Österreich wollte in letzter Minute Afghanen abschieben
"Falter", Süddeutsche Zeitung", WDR und NDR haben vertrauliche Unterlagen der deutschen Bundesregierung ausgewertet. Sie sind zum Schluss gekommen, dass der damalige Innenminister Karl Nehammer (ÖVP) im August 2021 bei seinem deutschen Amtskollegen Horst Seehofer nachgefragt hat, ob letzterer behilflich sein könnte, einen Abschiebeflug nach Afghanistan zu organisieren.
„Innenpolitische Motive“
Laut deutscher „Tagesschau“ sei Nehammer damals unter starkem politischen Druck gestanden und habe der vom „Fall Leonie“ geschockten Öffentlichkeit seine Handlungsfähigkeit beweisen wollen. Die Initiative Nehammers sei letztlich politisch motiviert gewesen und hätte auch dazu dienen sollen, der FPÖ den Wind aus den Segeln zu nehmen, meinen der „Falter“ und die deutschen Qualitätsmedien.
Abschiebung von Straftätern war fix
Anfang August 2021 war aber klar, dass die Machtübernahme der Taliban kurz bevorstand und der Fall der Hauptstadt immer näher rückte. Kabul wurde seit längerem nur mehr von Militärmaschinen angeflogen, die afghanische Regierung hatte die Übernahme ihrer abgeschobenen Staatsangehörigen ausgesetzt. Auf Druck Seehofers hätte die Regierung Afghanistans dann doch zugesagt, schwere Straftäter „diskret“ zu übernehmen, heißt es in den Unterlagen des deutschen Außenministeriums.

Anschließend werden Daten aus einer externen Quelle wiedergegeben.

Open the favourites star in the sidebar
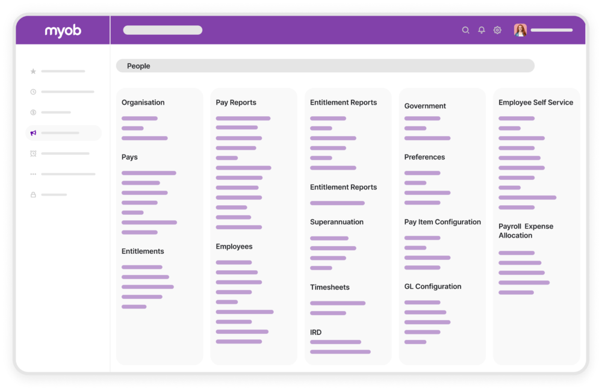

… und platzte in letzter Minute doch
Den für den 3. August 2021 von München aus geplanten Charterflug habe man aufgrund der sich verschärfenden Sicherheitslage dann doch wieder abblasen müssen. Kanzler Karl Nehammer rechtfertigt in einer Stellungnahme für die APA sein damaliges Handeln so: "Österreich hat von Beginn an klargestellt, dass Rückführungen nach Afghanistan so lange stattfinden werden, solange es rechtlich möglich ist. Das war kein Geheimnis und ist unzähligen öffentlichen Statements zu entnehmen."
Karner versteht die Aufregung nicht
Der jetzige Innenminister Gerhard Karner (ÖVP) verteidigte seinen Amtsvorgänger in einer Sendung auf Puls 24. „Ich verstehe nicht, warum etwas, was nicht zustande kommt, der große Skandal wäre“, sagte Karner und gab zu, dass er viel lieber darüber diskutieren würde, wieder nach Afghanistan oder Syrien abzuschieben.